Day 19 - Delta Junction
When travel increased between the port of Valdez and the gold fields near Fairbanks, Delta Junction became an important transportation point. Today the Junction is also the end of the Alaska highway and the beginning of the Alaska "Frontier".
The Valdez-to-Fairbanks trail brought travelers to the banks of the Tanana River, where they crossed by ferry. John Hajdukovich, Yugoslavian entrepreneur, envisioned a business opportunity here, and bought the land along with a fur trading post in 1909. The two-story roadhouse, built of logs that were floated down river, became a year-round oasis for hunters, trappers, prospectors and travelers as well as local Athabascans and homesteaders. However, John had many other interests, including the responsibility of US Game Commissioner. Sitting still and running a roadhouse did not appeal to him very much so he simply asked guests to make themselves at home and leave some money on the table. He ran it in this way until 1918, when finally a dependable, hard-working Swede named Rika Wallen was hired to take over.
The site of Rika's Roadhouse and Landing, ten miles northwest of Delta Junction, in Big Delta State Historical Park (907-895-4201; www.rikas.com), near the Tanana River, holds the large log roadhouse, an historic barn, and several other small log buildings. Rika wallen operated this roadhouse from 1918 through the early 1960s. In local historian Judy Ferguson's book Parallel Destinies, she writes that wallen was born Lovisa Erika Jakobson in 1874 on a farm near Örebro, sweden.
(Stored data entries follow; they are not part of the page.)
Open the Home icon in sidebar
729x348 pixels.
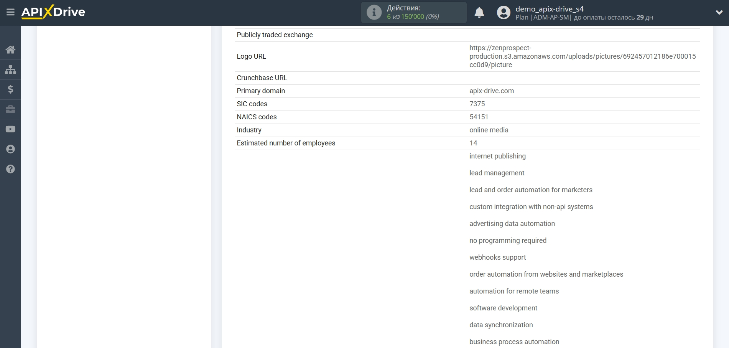tap(10, 49)
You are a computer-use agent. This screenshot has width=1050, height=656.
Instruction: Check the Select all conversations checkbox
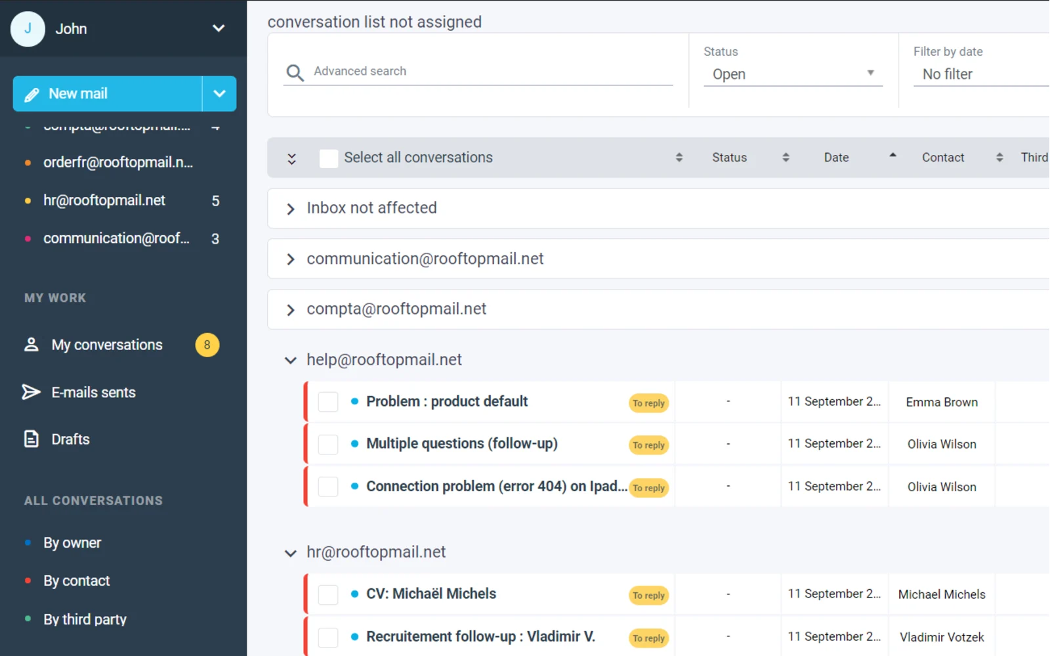coord(328,158)

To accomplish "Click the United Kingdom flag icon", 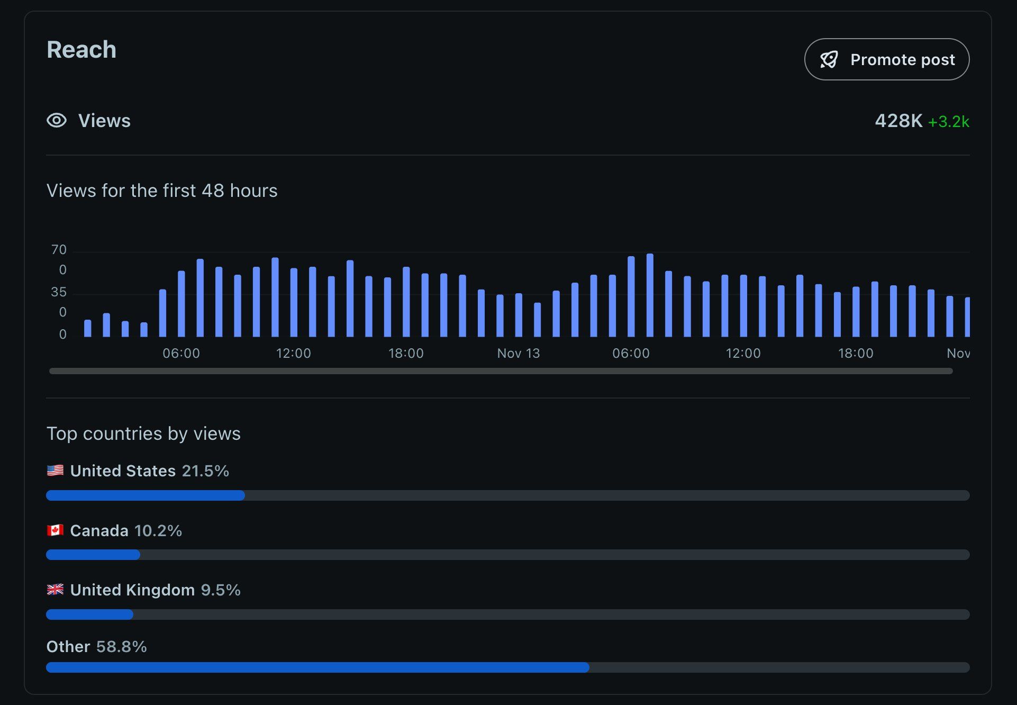I will 55,590.
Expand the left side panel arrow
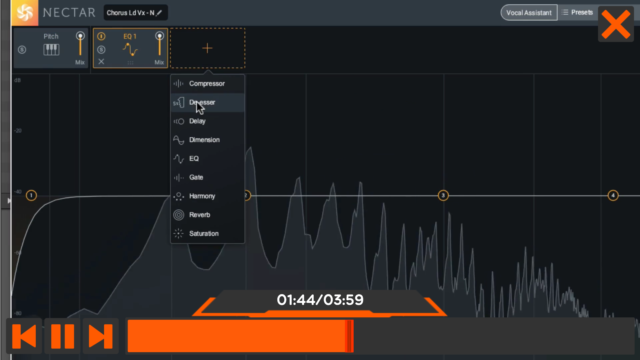640x360 pixels. (9, 201)
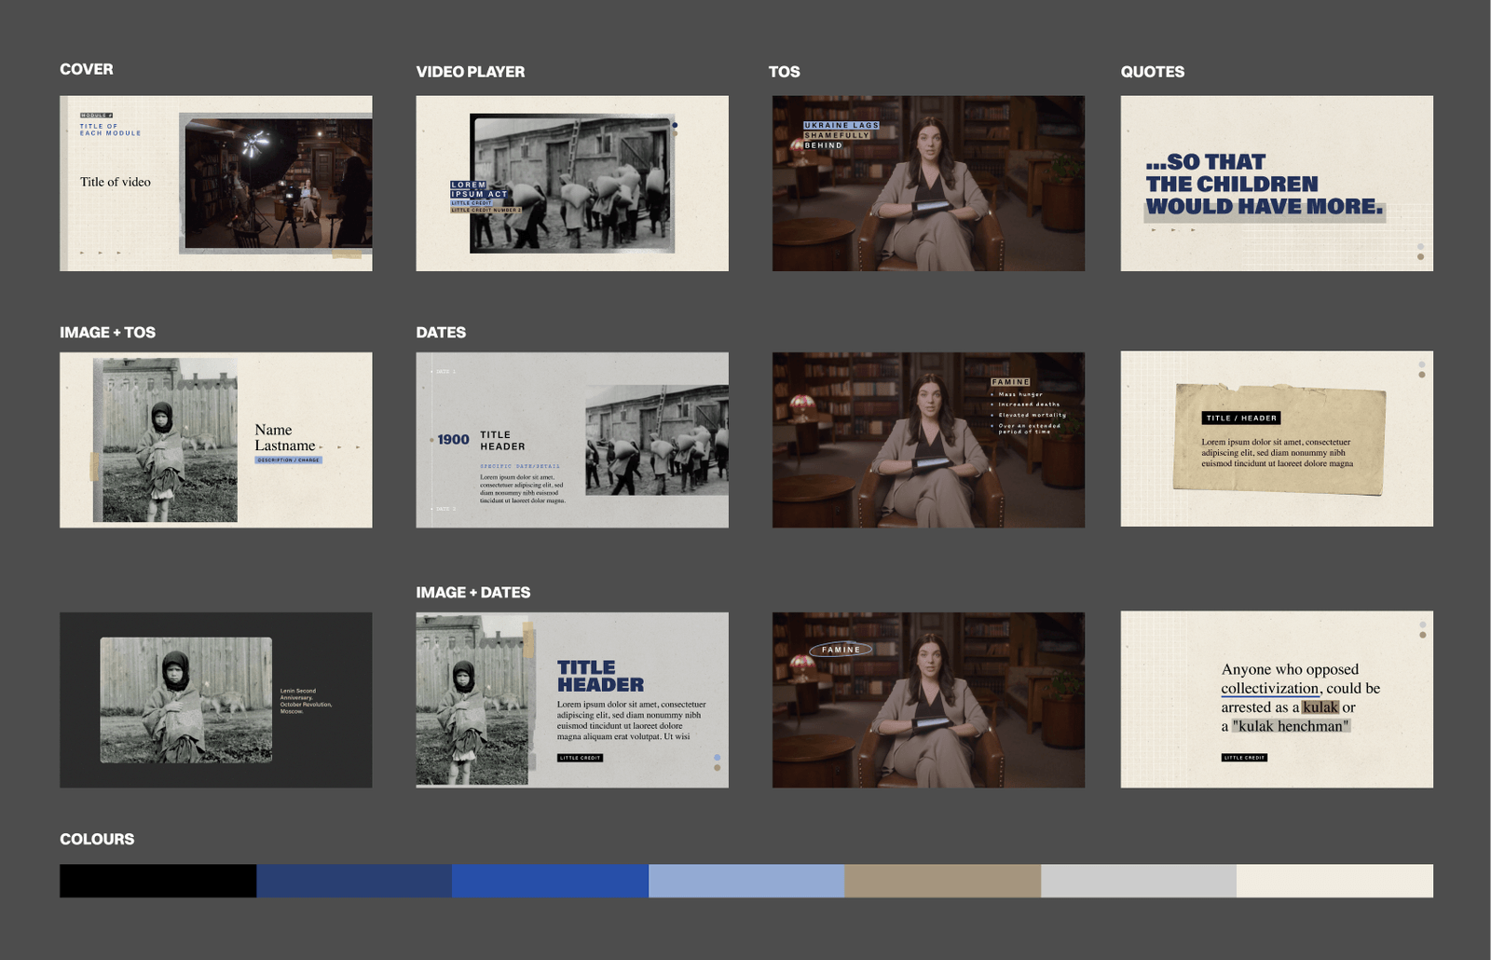Click the black FAMINE tag beside the bullet list

(1010, 381)
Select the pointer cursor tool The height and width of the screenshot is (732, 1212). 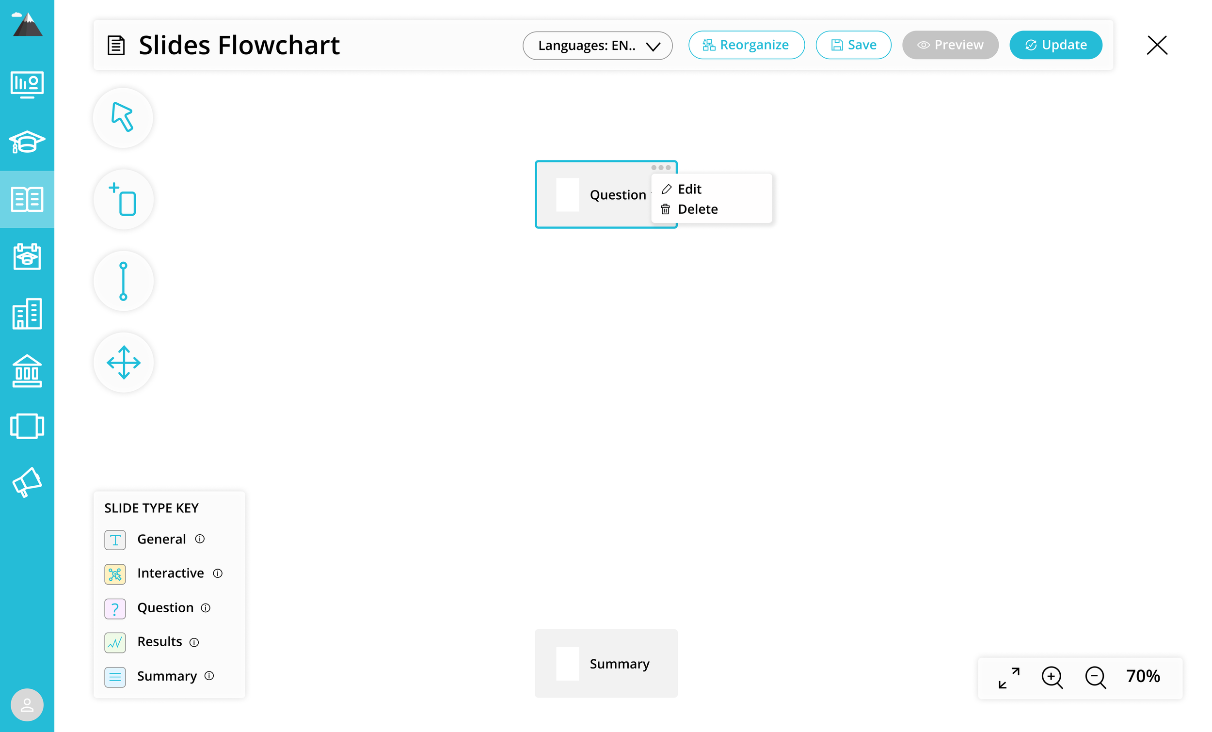pyautogui.click(x=123, y=117)
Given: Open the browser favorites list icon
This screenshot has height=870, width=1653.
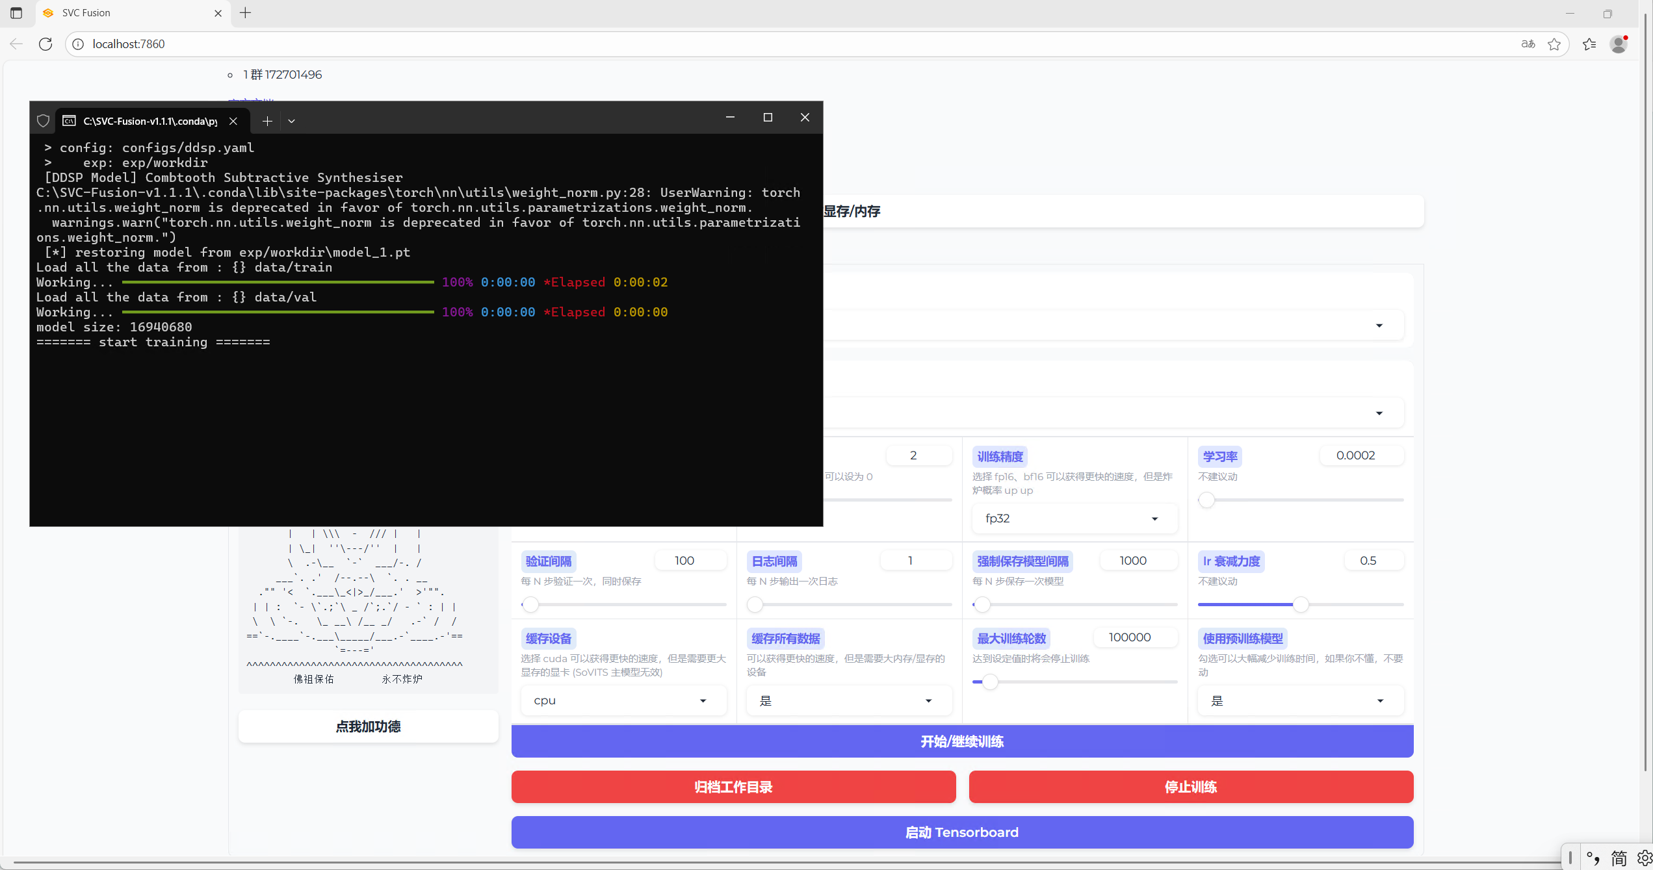Looking at the screenshot, I should tap(1589, 44).
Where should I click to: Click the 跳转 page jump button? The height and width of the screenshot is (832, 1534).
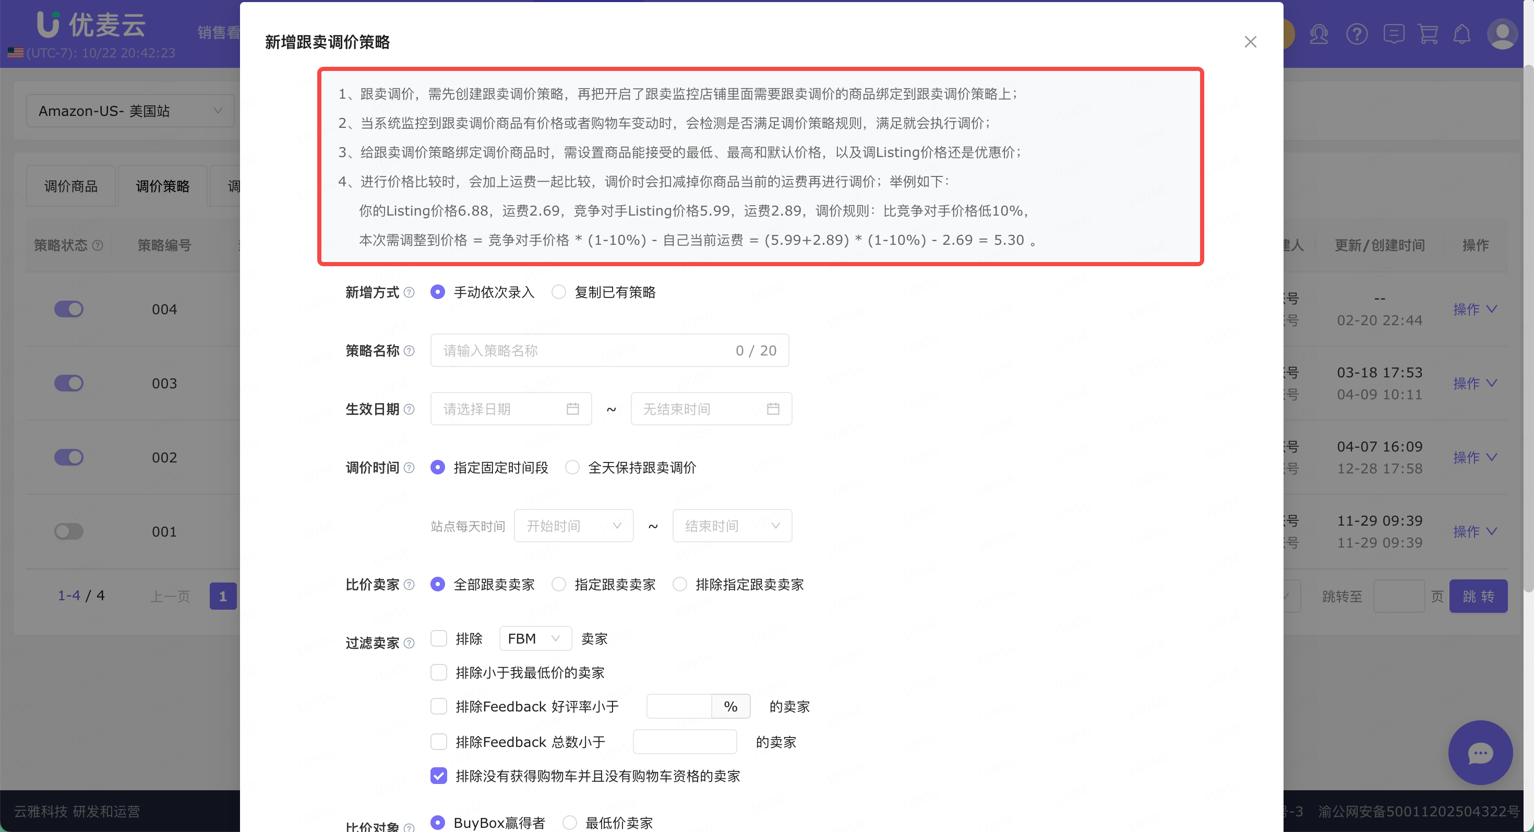pos(1477,596)

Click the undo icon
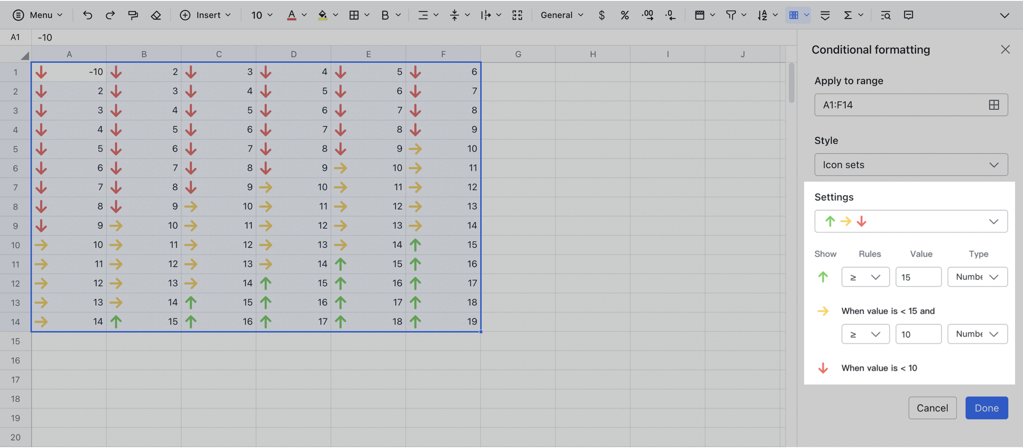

Rika joined her brother Carl in Minneapolis in 1891, where they changed their names to Wallen. Following his accidental death, she and her sister moved to san Francisco, where Rika cooked for the Hills Brothers coffee family until the 1906 earthquake. In 1916 Rika booked passage for Valdez, in part because she thought Alaska would be like Sweden. Eventually she was employed by John Hadukovich as a cook at his roadhouse on the Tanana River. Wallen worked for a year without pay, and in 1918 Hajdukovich deeded the property for her in payment for back wages. Later she applied for a homestead patent and enlarged the property 320 acres. Wallen was a natural farmer who designed and built the barn with a unique ventialtion system for wintering cows, sheep, oxen, mules, and poultry. The park refers to the roadhouse as "the oldest non-refurbished historic building in Alaska."
We don't know if Rika found her "Sweden" in Alaska, but it is very pretty along the Tanana River where the roadhouse is beautifully located. This was an area that was inhabited by the Athabascan Indians. Moose, caribou and sheep were abundant close to the rivers and in the Granite Mountains. Fur-hearing animals were easily trapped and salmon came up the Delta and Tanana Rivers to spawn. Wild berries grew in the surrounding countryside. Numerous archaeological sites point to habitation by the Indians 10,000 years ago. Some old maps refer to Delta as Buffalo Center. This name was used because of the bison herd which was introduced in 1928 and still ranges free in the area. Close by Rika's there is another roadhouse with another scandinavian connection. Mary Hansen and her late husband, Bert, came by bus from Fairbanks to take over a homestead on the north bank of the Tanana and to operate a roadhouse and guide service. Mrs. Hansen now lives in Wasilla; her daughter, Irene Mead, the first white baby born here, still resides in the Delta area.